The following discussion, in addition to the other information contained in this Current Report (“Report”), should be considered carefully in evaluating our prospects. This Report (including without limitation the following factors that may affect operating results) contains forward-looking statements regarding us and our business, financial condition, results of operations and prospects. Words such as "expects," "anticipates," "intends," "plans," "believes," "seeks," "estimates" and similar expressions or variations of such words are intended to identify forward-looking statements, but are not the exclusive means of identifying forward-looking statements in this Report. Additionally, statements concerning future matters such as revenue projections, projected profitability, growth strategies, possible changes in legislation and other statements regarding matters that are not historical are forward-looking statements.

 

Forward-looking statements in this Report reflect the good faith judgment of our management and the statements are based on facts and factors as we currently know them. Forward-looking statements are subject to risks and uncertainties and actual results and outcomes may differ materially from the results and outcomes discussed in the forward-looking statements. Factors that could cause or contribute to such differences in results and outcomes include, but are not limited to, those discussed in this Report. Readers are urged not to place undue reliance on these forward-looking statements, which speak only as of the date of this Report. We undertake no obligation to revise or update any forward-looking statements in order to reflect any event or circumstance that may arise after the date of this Report.

 

Item 4.01    

 

(a) Dismissal of Independent Registered Public Accounting Firm

 

On March 7, 2019 Hammer Fiber Optics Holdings Corp. (the “Company”), the Company's Board of Directors (the "Board") voted to dismiss Sadler, Gibb & Associates, LLC (“Sadler Gibb”) as the Company’s i ndependent registered public accounting firm. The decision taken by the Board to change the Company's independent auditors was due to financial considerations and as a result of the acquisitions of 1stPoint, Endstream, Open Data Centers and Shelcomm as previously announced in a Current Report on Form 8K dated September 13, 2018.  The new management responsible for providing the Company’s consolidated financial statements and accompanying footnotes under this Form 8K disclosure, recommended that the existing auditors are more familiar with the acquired companies as well as the material impact these acquired entities had on the ongoing operations of the Company, would be in a better position to represent the Company as the independent auditors for the foreseeable future.

 

Sadler Gibb was engaged by the Company on July 14, 2016.  The audit reports of Sadler Gibb on the consolidated financial statements of the Company as of July 31, 2018 and 2017, respectively, contained no adverse opinion or disclaimer of opinion. During the Company’s two most recent fiscal years ended July 31, 2018 and 2017, the audit reports on the consolidated financial statements of the Company contained an explanatory paragraph disclosing the uncertainty regarding the Company’s ability to continue as a going concern .  

 

During the Company’s two most recent fiscal years there were no disagreements with Sadler Gibb on any matter of accounting principles or practices, financial statement disclosure, or auditing scope and procedure, which disagreement(s), if not resolved to the satisfaction of Sadler Gibb, would have caused it to make reference to the subject matter of the disagreement(s) in connection with its report.

 

The Company has provided Sadler Gibb with a copy of this Form 8-K prior to its filing with the U.S Securities and Exchange Commission (“SEC”) and requested Sadler Gibb to furnish to the Company a letter addressed to the SEC stating whether it agrees with the above statements.  A copy of the letter furnished by Sadler Gibb is attached as Exhibit 16.1 hereto.

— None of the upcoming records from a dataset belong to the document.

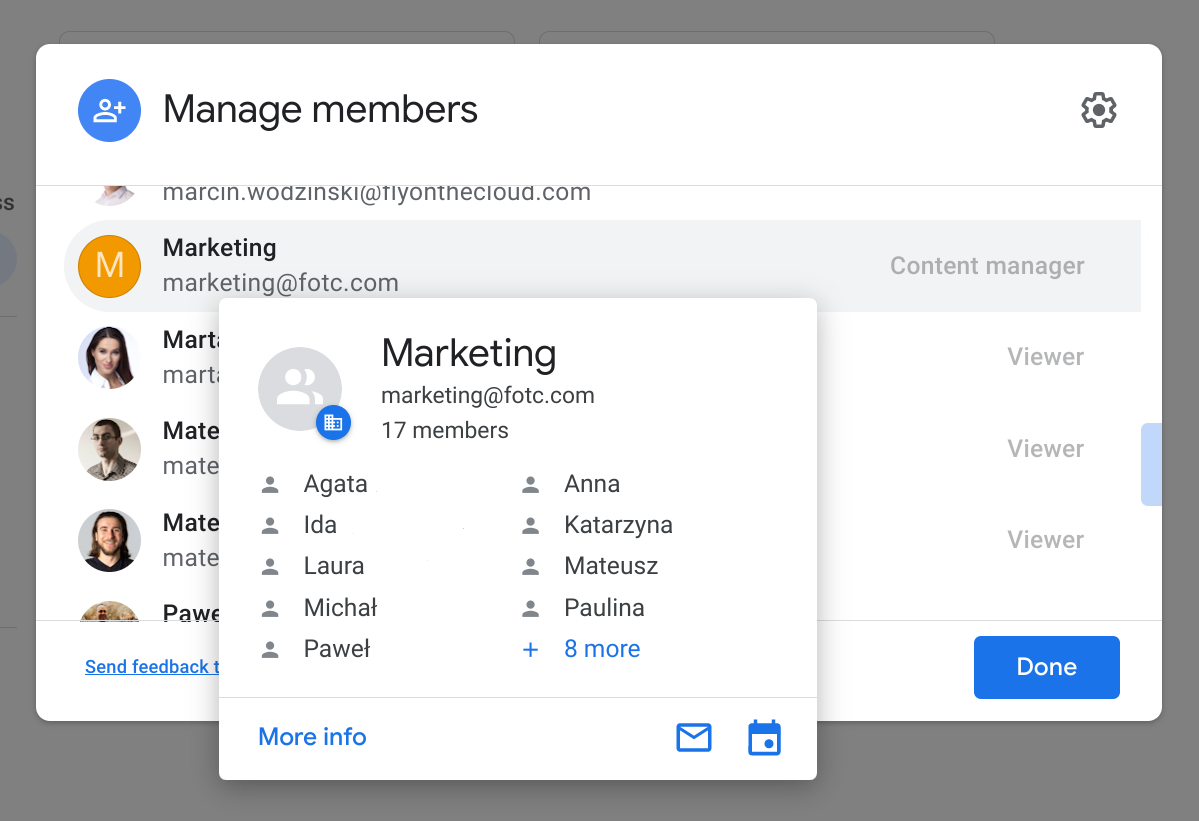Open the Viewer role dropdown for Marta

pyautogui.click(x=1045, y=356)
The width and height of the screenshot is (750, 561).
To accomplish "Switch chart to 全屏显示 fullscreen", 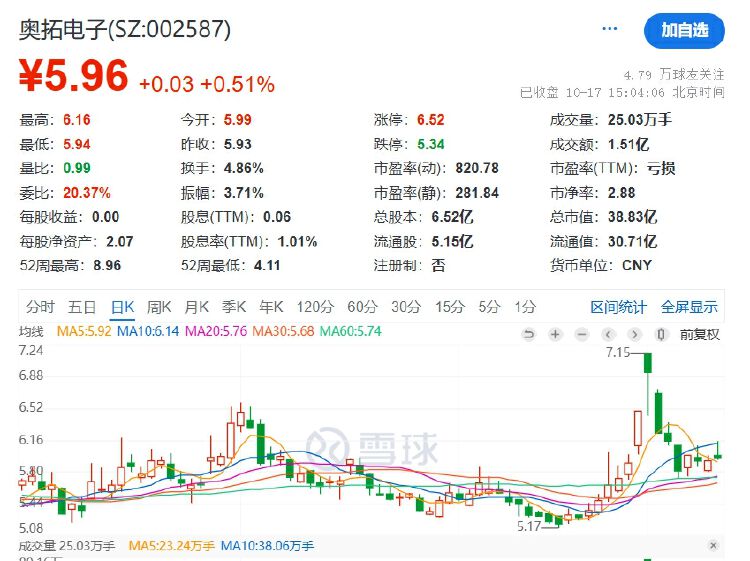I will coord(689,307).
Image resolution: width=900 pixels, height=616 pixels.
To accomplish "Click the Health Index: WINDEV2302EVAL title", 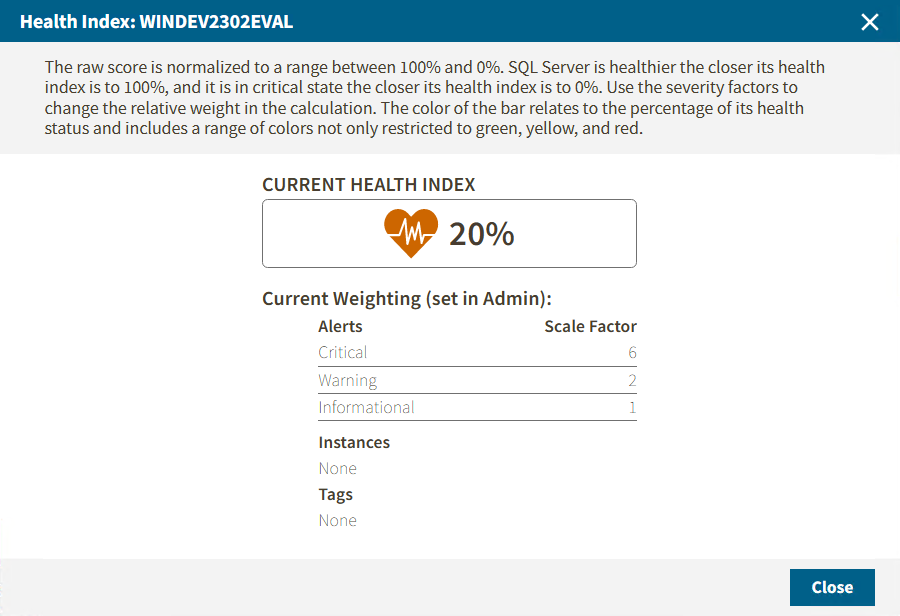I will (157, 21).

(b) Engagement of New Independent Registered Public Accounting Firm

 

On March 7, 2019, the Company’s Board of Directors approved the engagement of Boyle CPA, LLC of New Jersey, as the Company’s independent registered public accounting firm.  

 

By way of background, Boyle was previously engaged as the auditors of 1stPoint, Endstream and Open Data Centers to audit their consolidated financial statements for periods ending December 31, 2016 and December 31, 2017 respectively.  The engagement of Boyle will encompass the audit of the Company’s consolidated financial statements for the year ending July 31, 2019 and will be effective beginning with the second quarter review for the period ending January 31, 2019.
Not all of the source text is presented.